Particularmente, assumo que foi o que pedi ontem, quando os fogos começaram a estourar e a ornamentar o céu, soando mais como um tiro de largada. Desejei aprender, aprender e aprender, cabendo a mim saber utilizar cada coisa aprendida a meu favor e a dos que me cercam.

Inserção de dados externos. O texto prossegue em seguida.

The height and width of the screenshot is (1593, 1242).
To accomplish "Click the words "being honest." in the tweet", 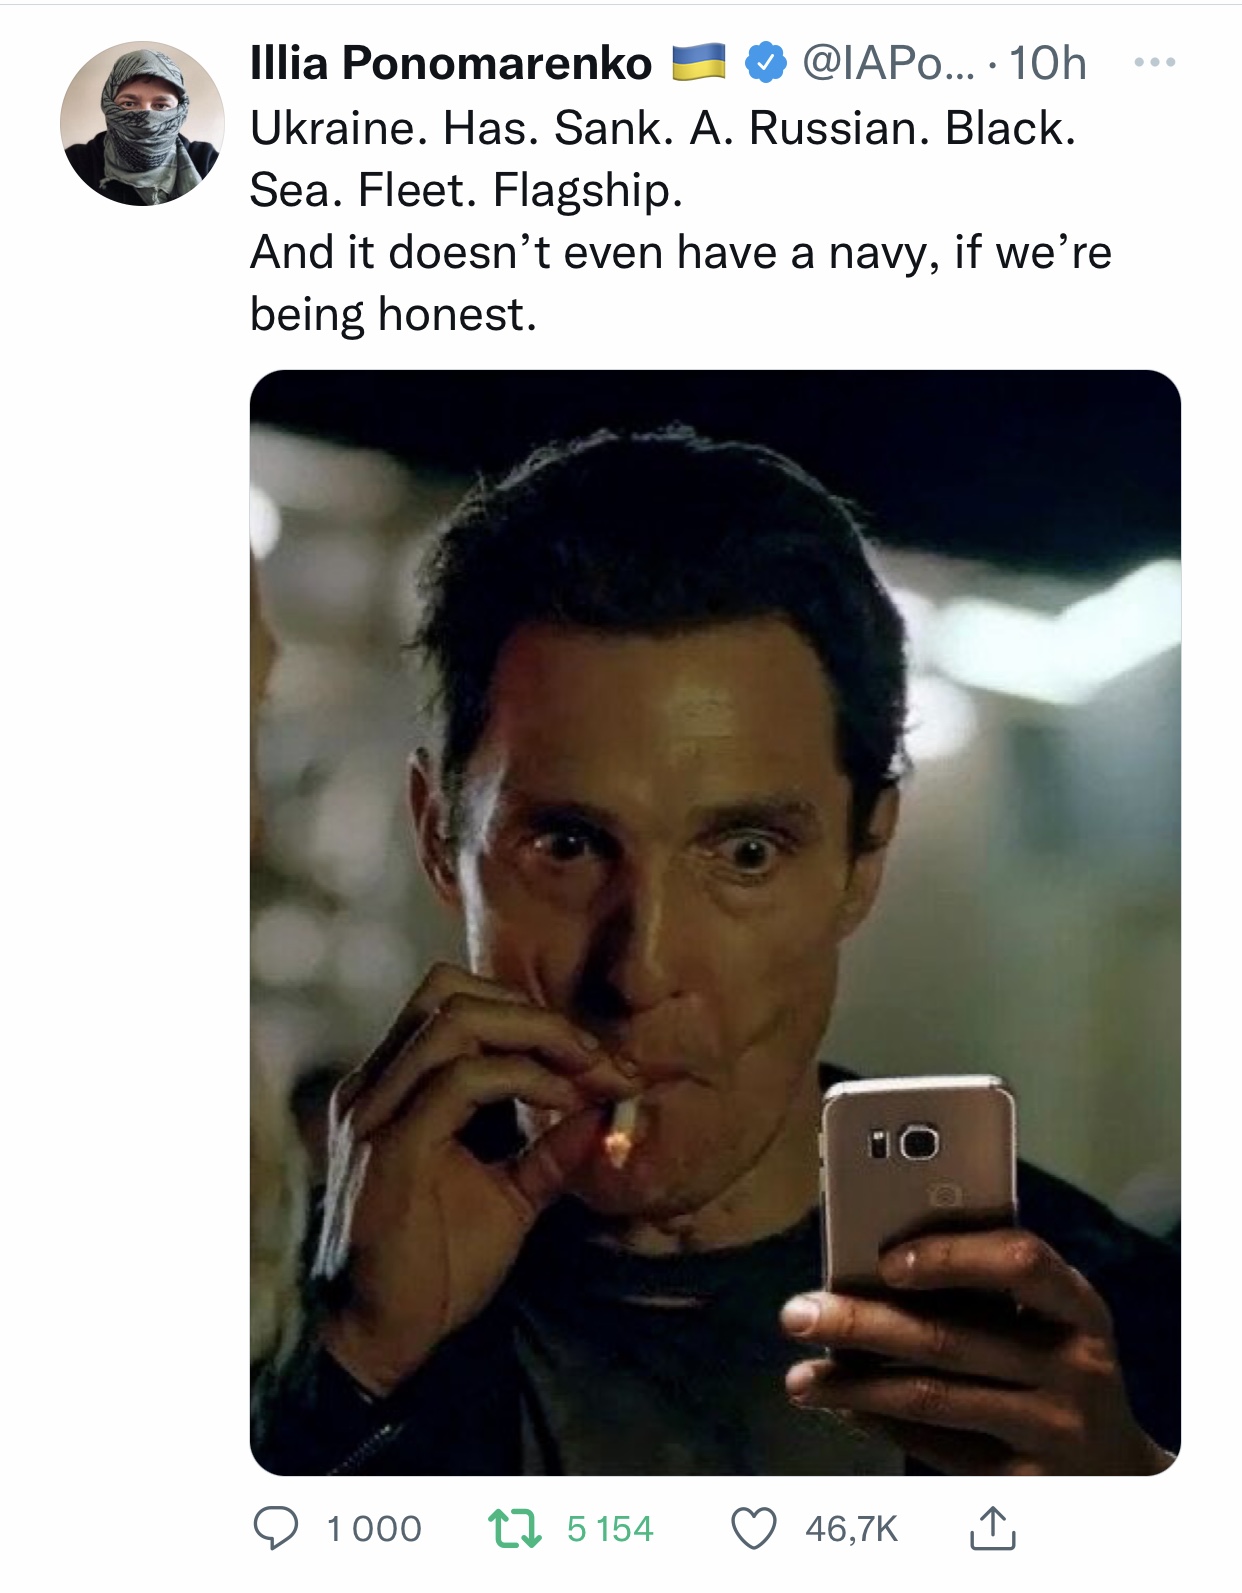I will coord(393,314).
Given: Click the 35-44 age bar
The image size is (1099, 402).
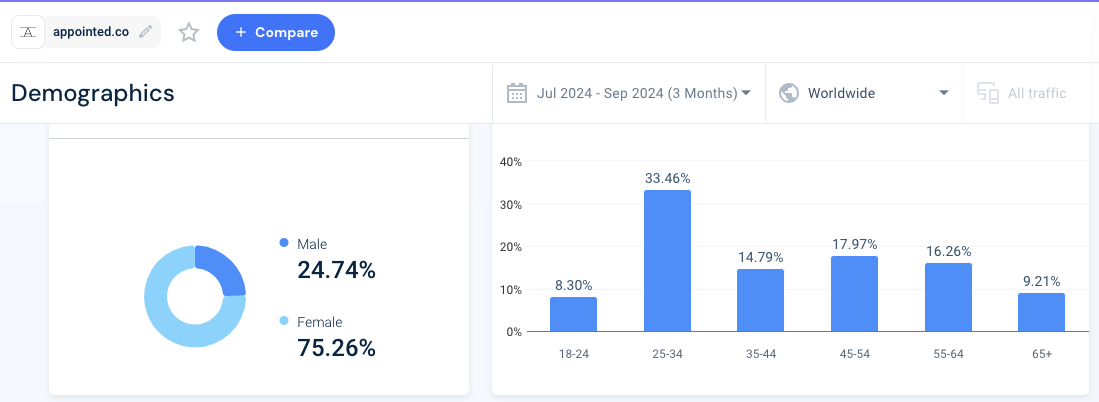Looking at the screenshot, I should [760, 300].
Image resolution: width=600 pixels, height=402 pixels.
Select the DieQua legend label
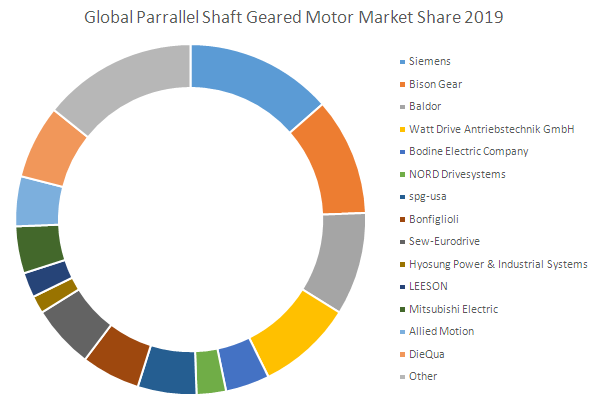tap(428, 353)
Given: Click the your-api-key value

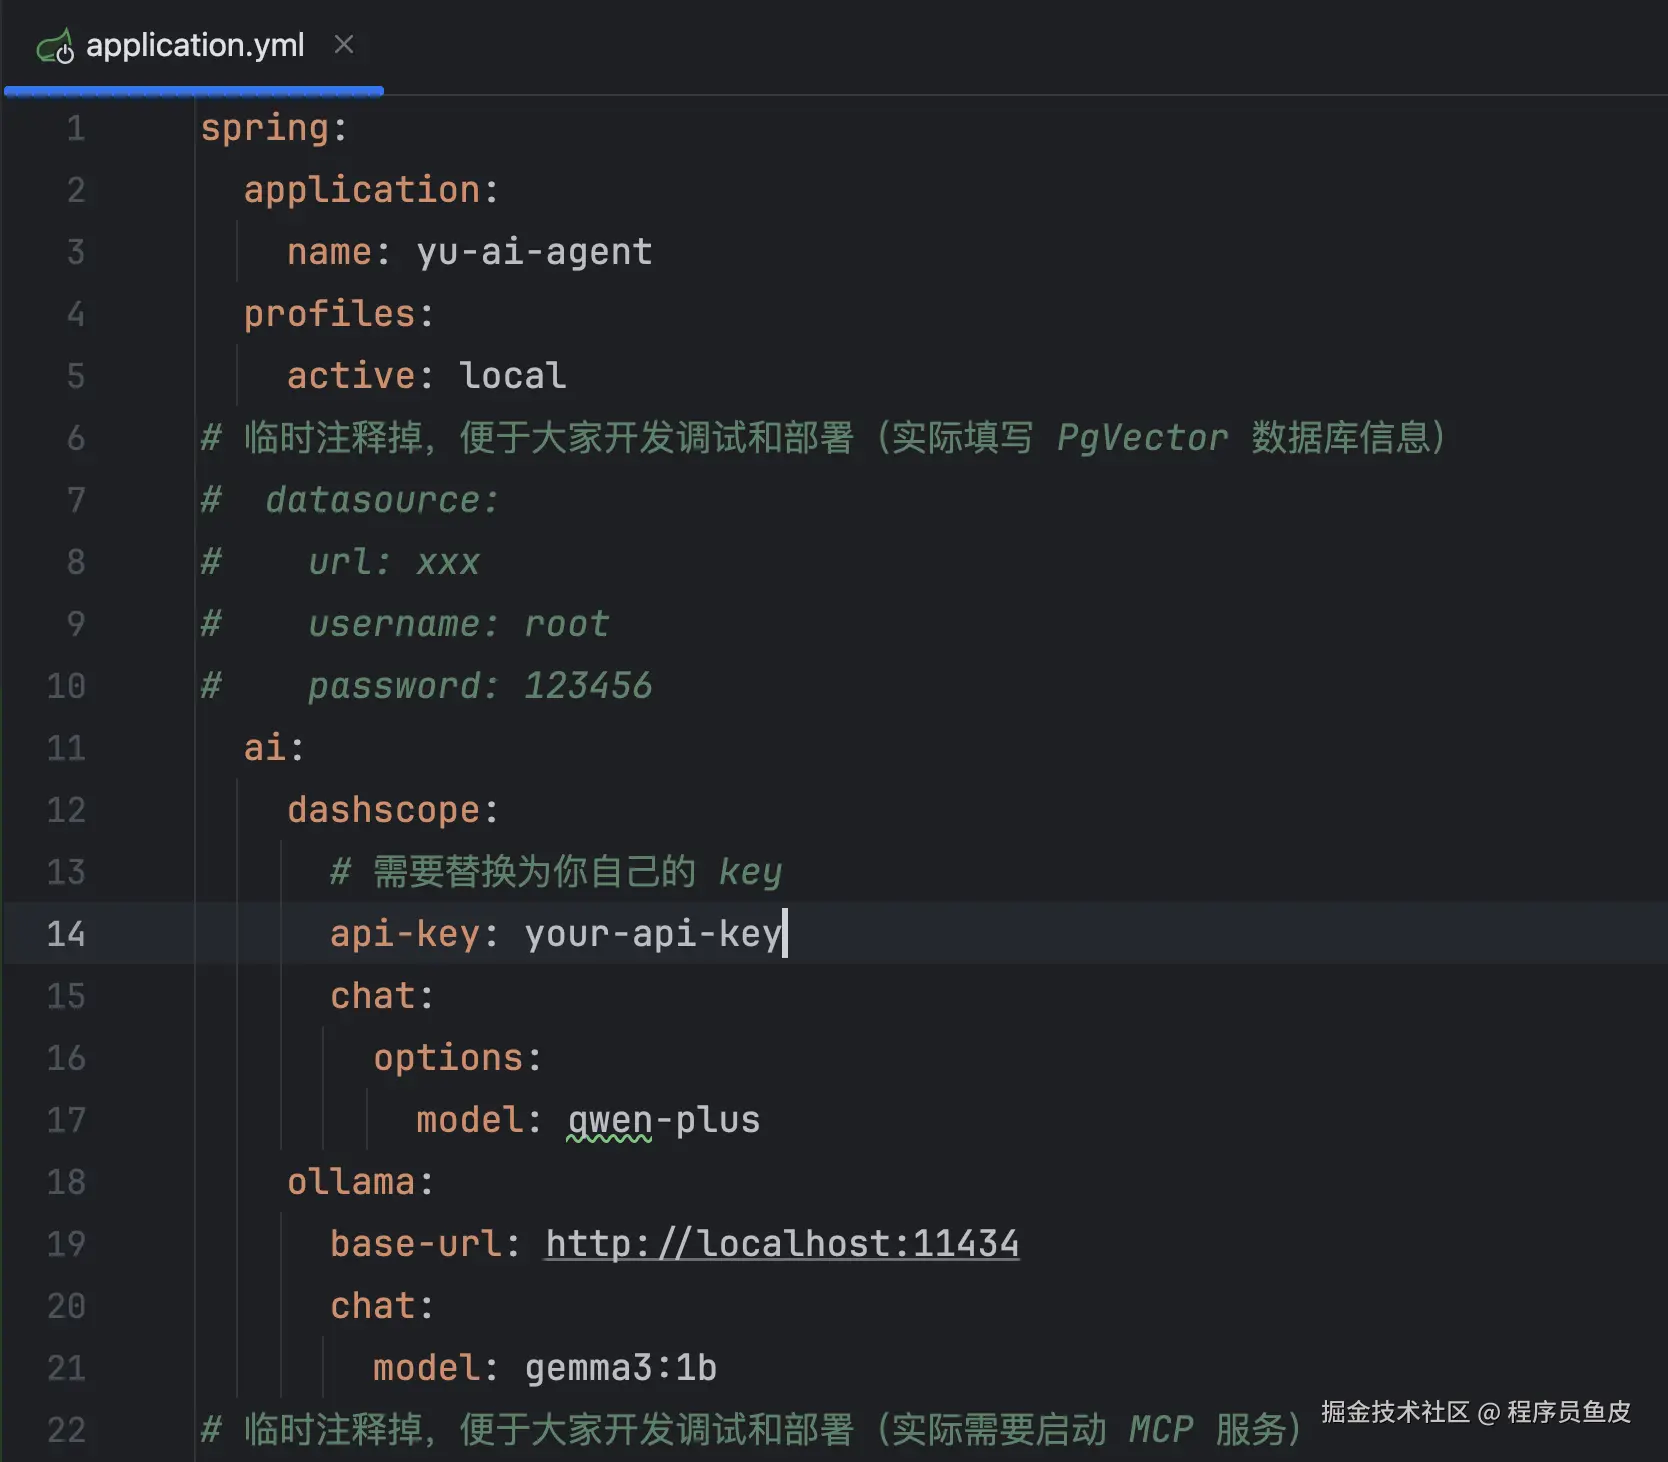Looking at the screenshot, I should tap(652, 934).
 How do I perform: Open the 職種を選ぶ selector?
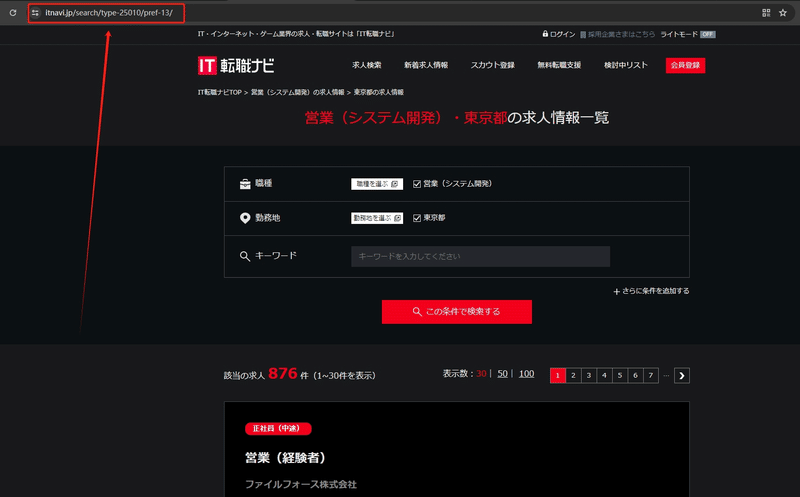click(x=377, y=184)
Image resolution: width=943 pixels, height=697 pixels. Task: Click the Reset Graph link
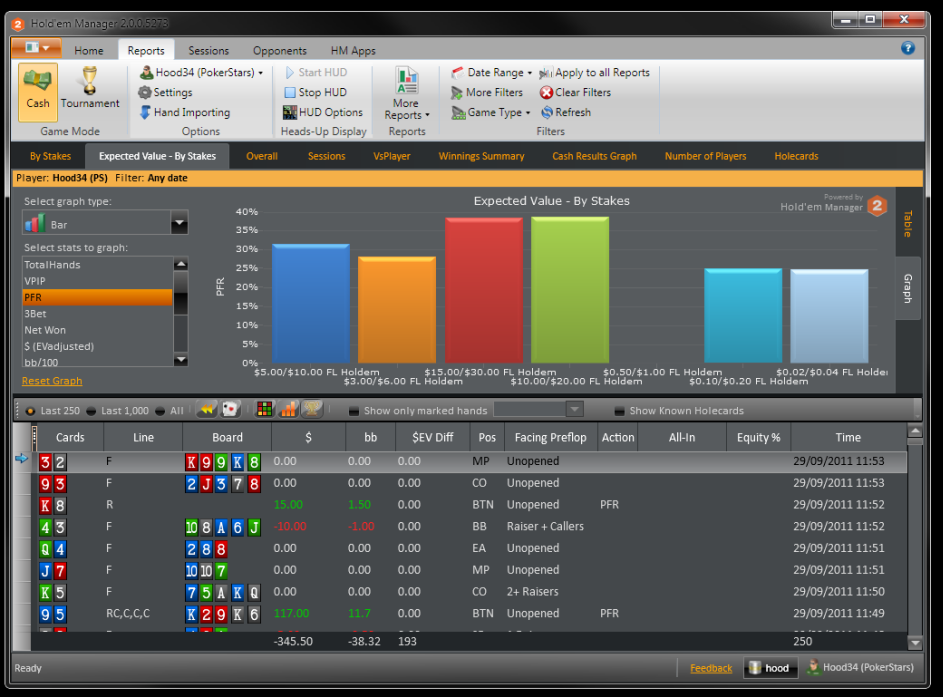tap(52, 381)
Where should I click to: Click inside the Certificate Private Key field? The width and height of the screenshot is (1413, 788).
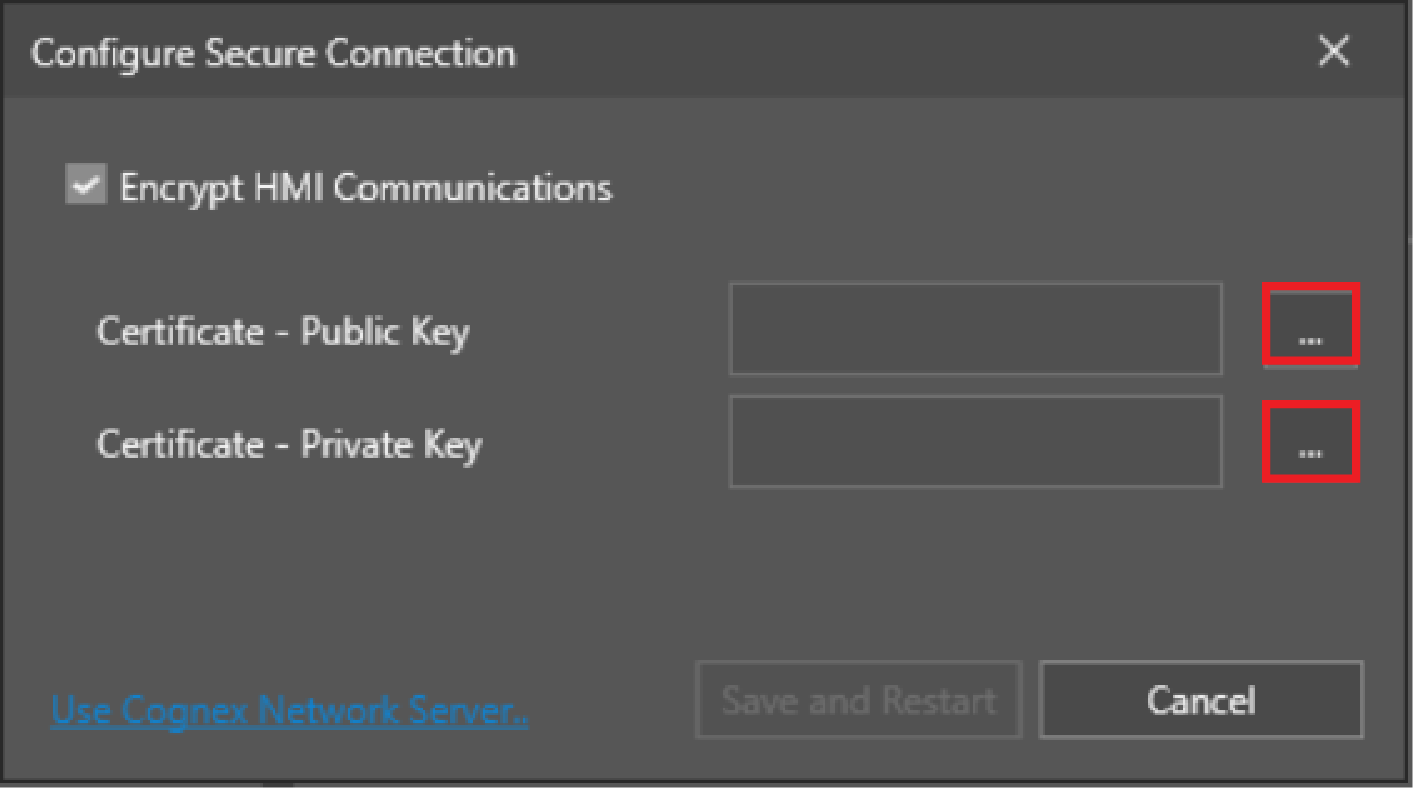[x=975, y=441]
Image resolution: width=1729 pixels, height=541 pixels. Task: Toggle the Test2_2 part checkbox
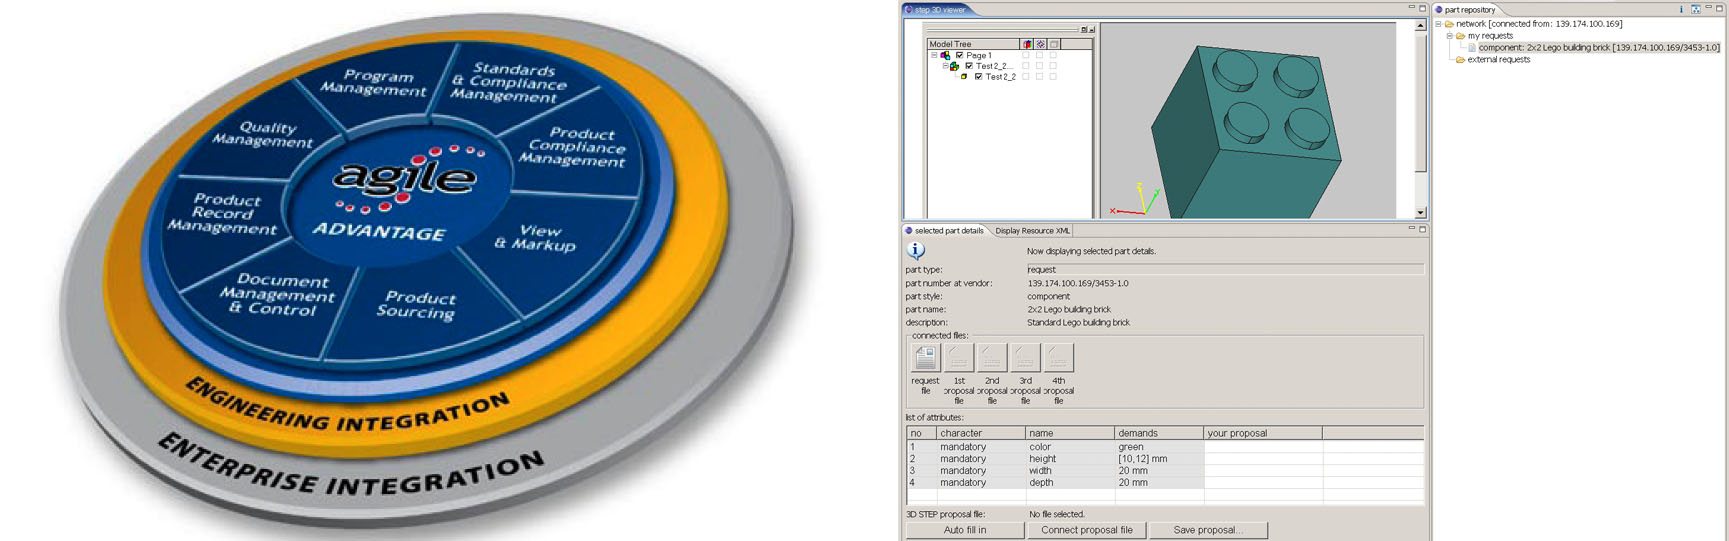[x=978, y=77]
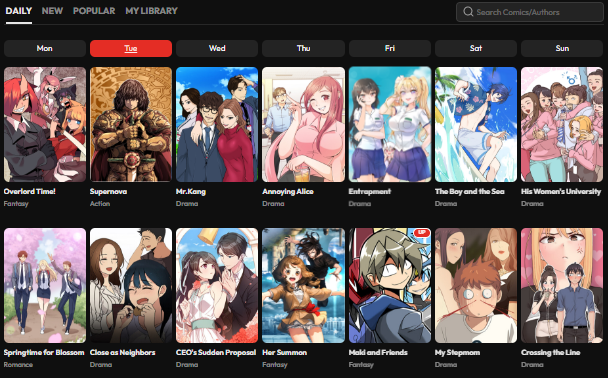Focus the Search Comics/Authors field
Image resolution: width=608 pixels, height=378 pixels.
[530, 12]
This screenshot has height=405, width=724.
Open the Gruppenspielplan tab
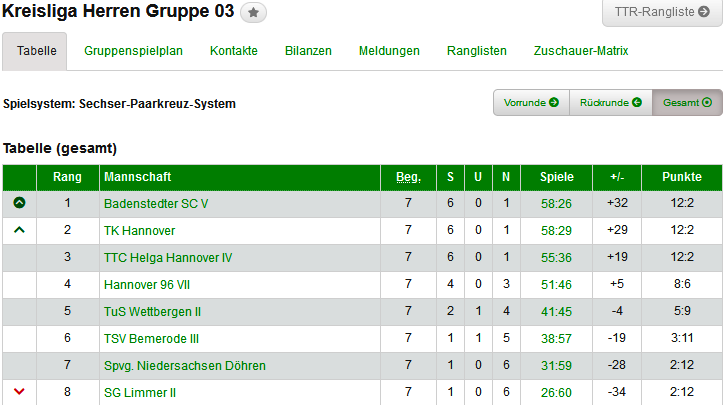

Viajar indiscutivelmente traz novos aprendizados, mas não precisa ser uma viagem turística. Pode ser uma viagem em livros, cursos, pesquisas, conversas e na experiências das pessoas. Todas têm o que ensinar, todas! O aprendizado está lá, e não está escondido, basta estarmos dispostos e atentos a encontrá-lo. Como publicitário, vejo o mundo pelo lado da curiosidade, do “por quê?”. Sempre fui e ainda sou taxativo ao responder quando me perguntam sobre qual o requisito mais importante para exercer a minha profissão: a curiosidade. Simples, porque é o combustível do conhecimento. Na verdade, acho que para todas as áreas, mas prefiro me limitar ao que exerço. E, sem dúvida, ser curioso é o primeiro passo para ser mais sábio. Não confundir curiosidade com chatice, mas prometo que um dia aprendo sobre isso… não tem sido meu forte.

Lembro quanto tinha meus vinte e pouco e ouvia pessoas de 40, 50 e 60 dizendo que era muito bom envelhecer e amadurecer. Achava balela, pois não compreendia o sentido daquilo, preferindo apenas ser jovem. Mal sabia que elas tinham razão, que o mundo torna-se mais saboroso de degustar, e mais, que podemos amadurecer nos mantendo jovens. Perfeito então! E é o que tenho tentado, ao ponto de trocar qualquer desejo que fiz nos últimos 42 anos pelo desejo de mais aprendizado. E faz tempo que pra mim ele deixou de ser algo difícil, escondido ou inacessível. Quando me parece assim, é só voltar a ser um pouco criança… afinal, sempre gostei de brincar de esconde-esconde.